A federal appeals court has set aside deportation orders for two Guatemalan nationals because the Pennsylvania state trooper who pulled over the van they were riding in for speeding allegedly inferred that the two men were present in the country unlawfully based on their appearance.
The petitioners, Erick Geovany Yoc-Us and Luis Calel-Espantzay, were found in a van that a Pennsylvania state trooper pulled over for speeding. Both admitted they were illegal aliens from Guatemala who have lived and worked in New York since 2008. Several other illegals were also found in the van by the trooper.
The government asked an immigration judge for a deportation order against the two men, who, in turn, moved to exclude any evidence of their illegal alien status that was obtained as a result of the stop, arguing it had been brought to light through a violation of their Fourth Amendment rights against unreasonable search and seizure. The men claimed the state trooper stopped them solely because of their Hispanic appearance and should have released the vehicle after completing the traffic investigation and issuing a citation.

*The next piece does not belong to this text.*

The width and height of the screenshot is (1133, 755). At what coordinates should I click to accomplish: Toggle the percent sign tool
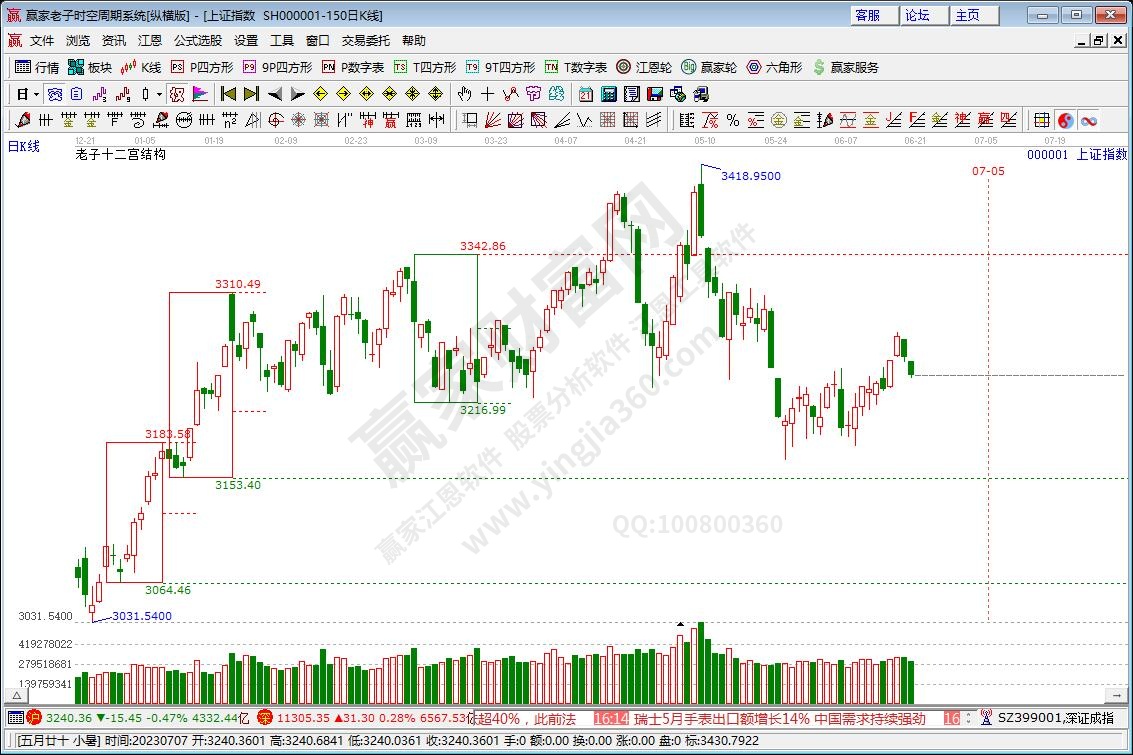733,120
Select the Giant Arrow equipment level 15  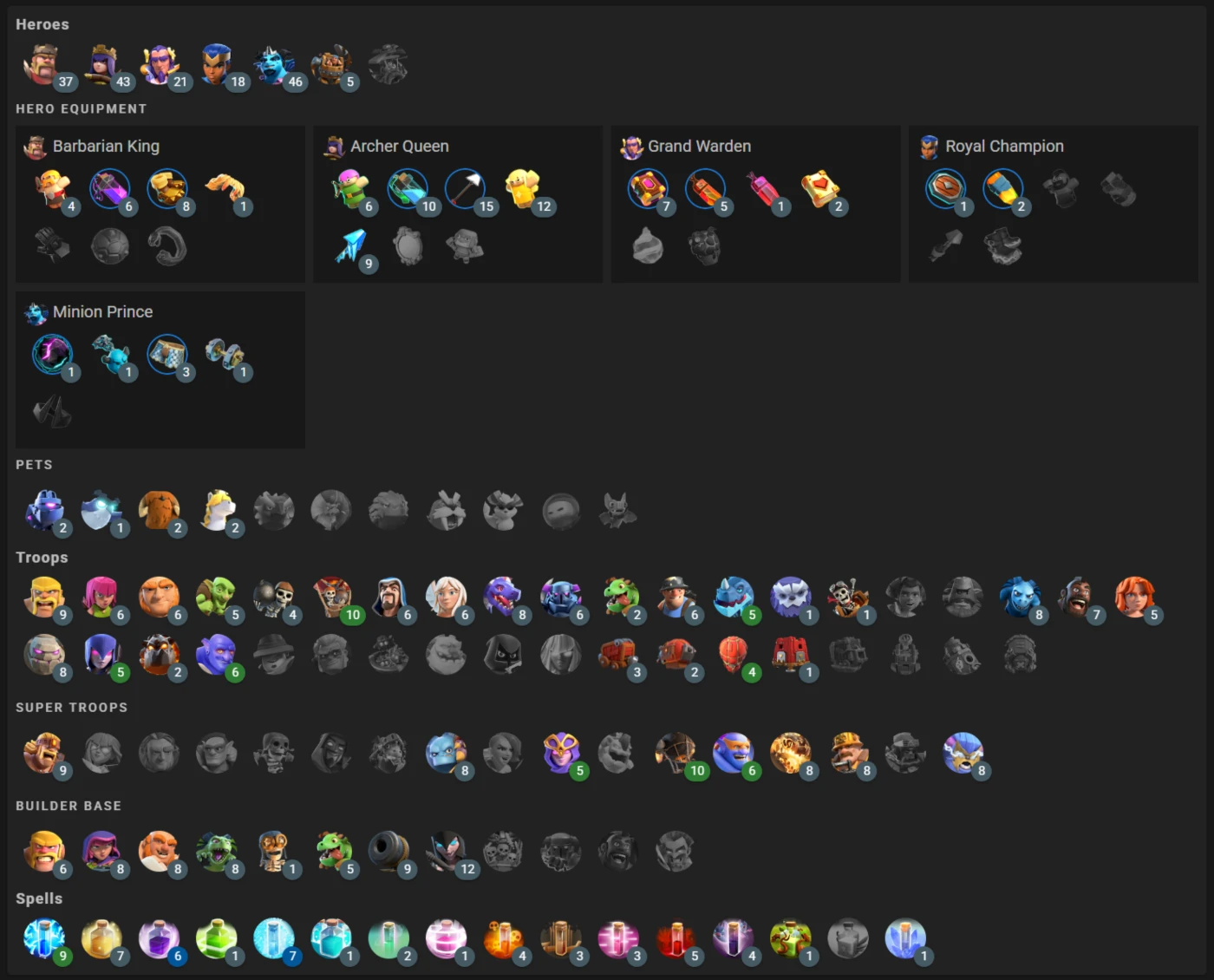(x=466, y=189)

The judge denied their request to terminate the proceedings, finding that claims of racial bias were unsubstantiated and “refuted by evidence which shows that their vehicle was stopped for excessive speed.” The judge ordered the men deported to Guatemala.
The Board of Immigration Appeals refused to set aside the removal order.
In an opinion written by Judge Rendell, the appeals court agreed with the two men that their constitutional rights were violated when the trooper “unreasonably extended the stop to investigate their immigration status.”
The court implied the trooper made improper assumptions about the two men in the van “because of the passengers’ Hispanic appearance.”
The trooper’s demand for documentation, “prior to any interaction with the passengers in the rear of the van, shows an assumption on his part that the Petitioners and other passengers were not United States citizens, a conclusion he could have only come to based on their appearance.”
The officer “lacked the authority to enforce civil immigration law” because “Pennsylvania has no agreement with the federal government that would allow state agents to perform the functions of immigration officials.”
Section 287(g) of the Immigration and Nationality Act “authorizes the Director of ICE to enter into agreements with state and local law enforcement agencies, that permit designated officers to perform limited immigration law enforcement functions. Agreements under section 287(g) require the local law enforcement officers to receive appropriate training and to function under the supervision of ICE officers.”
Because the Keystone State isn’t part of the program, the two foreign nationals “made a prima facie showing that the extension of the stop to investigate their status was unreasonable and in violation of the Fourth Amendment,” Rendell wrote. The panel sent the case back to the lower court to be reconsidered.
Immigration watchdogs criticized the appeals court ruling.
Chris Hajec, director of litigation for the Immigration Reform Law Institute, described the court ruling as “a deeply absurd decision.”
“Illegal aliens do not have the right to be in this country,” Hajec told Horowitz. “So they do not have the right that citizens have to travel around it freely. No police officer is violating the Fourth Amendment by detaining an illegal alien for a reasonable time.”